*Data excerpts:*
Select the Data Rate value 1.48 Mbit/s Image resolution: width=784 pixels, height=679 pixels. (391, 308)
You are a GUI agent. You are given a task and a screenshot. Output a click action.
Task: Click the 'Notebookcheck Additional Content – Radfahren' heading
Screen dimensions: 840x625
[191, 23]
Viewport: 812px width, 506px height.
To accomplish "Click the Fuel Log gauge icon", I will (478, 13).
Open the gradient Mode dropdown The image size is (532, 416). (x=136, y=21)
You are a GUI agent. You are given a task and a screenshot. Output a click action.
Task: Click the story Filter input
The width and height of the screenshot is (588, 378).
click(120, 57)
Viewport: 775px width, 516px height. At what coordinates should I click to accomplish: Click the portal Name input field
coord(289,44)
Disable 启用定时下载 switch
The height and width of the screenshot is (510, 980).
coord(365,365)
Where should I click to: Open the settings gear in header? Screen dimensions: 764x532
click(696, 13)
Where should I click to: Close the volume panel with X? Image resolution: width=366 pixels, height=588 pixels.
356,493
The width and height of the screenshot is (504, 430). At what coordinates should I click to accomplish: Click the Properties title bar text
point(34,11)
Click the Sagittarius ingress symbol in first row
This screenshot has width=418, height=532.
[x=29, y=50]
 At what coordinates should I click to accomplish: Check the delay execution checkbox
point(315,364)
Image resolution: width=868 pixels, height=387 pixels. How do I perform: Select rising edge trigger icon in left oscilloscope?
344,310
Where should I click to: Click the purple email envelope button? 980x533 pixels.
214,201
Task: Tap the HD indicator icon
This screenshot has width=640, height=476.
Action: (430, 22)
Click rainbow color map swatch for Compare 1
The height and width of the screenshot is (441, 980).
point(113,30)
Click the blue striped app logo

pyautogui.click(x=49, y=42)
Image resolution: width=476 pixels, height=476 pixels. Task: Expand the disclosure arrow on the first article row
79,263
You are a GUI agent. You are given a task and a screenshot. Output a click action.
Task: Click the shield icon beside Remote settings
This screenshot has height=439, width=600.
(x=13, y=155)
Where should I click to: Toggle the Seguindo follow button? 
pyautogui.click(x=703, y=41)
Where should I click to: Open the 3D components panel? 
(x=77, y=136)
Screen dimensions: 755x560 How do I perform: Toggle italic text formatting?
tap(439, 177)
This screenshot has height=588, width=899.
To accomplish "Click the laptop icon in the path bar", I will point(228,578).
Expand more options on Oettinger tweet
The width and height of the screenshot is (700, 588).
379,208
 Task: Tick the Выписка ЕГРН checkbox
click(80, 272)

*Task requirements:*
Everything in the data must be repeated exactly; leave no line out.

*Exercise answer:*
Select the Data Rate value 1.48 Mbit/s Image resolution: width=784 pixels, height=679 pixels. (391, 308)
You are a GUI agent. You are given a task and a screenshot. Output a click action.
Task: Click the 'Notebookcheck Additional Content – Radfahren' heading
Screen dimensions: 840x625
[191, 23]
Viewport: 812px width, 506px height.
To accomplish "Click the Fuel Log gauge icon", I will (478, 13).
Open the gradient Mode dropdown The image size is (532, 416). (x=136, y=21)
You are a GUI agent. You are given a task and a screenshot. Output a click action.
Task: Click the story Filter input
The width and height of the screenshot is (588, 378).
click(120, 57)
Viewport: 775px width, 516px height. At what coordinates should I click to accomplish: Click the portal Name input field
coord(289,44)
Disable 启用定时下载 switch
The height and width of the screenshot is (510, 980).
coord(365,365)
Where should I click to: Open the settings gear in header? Screen dimensions: 764x532
click(696, 13)
Where should I click to: Close the volume panel with X? Image resolution: width=366 pixels, height=588 pixels.
356,493
The width and height of the screenshot is (504, 430). At what coordinates should I click to accomplish: Click the Properties title bar text
point(34,11)
Click the Sagittarius ingress symbol in first row
This screenshot has width=418, height=532.
[x=29, y=50]
 At what coordinates should I click to accomplish: Check the delay execution checkbox
point(315,364)
Image resolution: width=868 pixels, height=387 pixels. How do I perform: Select rising edge trigger icon in left oscilloscope?
344,310
Where should I click to: Click the purple email envelope button? 980x533 pixels.
214,201
Task: Tap the HD indicator icon
This screenshot has width=640, height=476.
Action: (430, 22)
Click rainbow color map swatch for Compare 1
The height and width of the screenshot is (441, 980).
point(113,30)
Click the blue striped app logo

pyautogui.click(x=49, y=42)
Image resolution: width=476 pixels, height=476 pixels. Task: Expand the disclosure arrow on the first article row
79,263
You are a GUI agent. You are given a task and a screenshot. Output a click action.
Task: Click the shield icon beside Remote settings
This screenshot has height=439, width=600.
(x=13, y=155)
Where should I click to: Toggle the Seguindo follow button? 
pyautogui.click(x=703, y=41)
Where should I click to: Open the 3D components panel? 
(x=77, y=136)
Screen dimensions: 755x560 How do I perform: Toggle italic text formatting?
tap(439, 177)
This screenshot has height=588, width=899.
To accomplish "Click the laptop icon in the path bar", I will point(228,578).
Expand more options on Oettinger tweet
The width and height of the screenshot is (700, 588).
379,208
 Task: Tick the Выписка ЕГРН checkbox
click(80, 272)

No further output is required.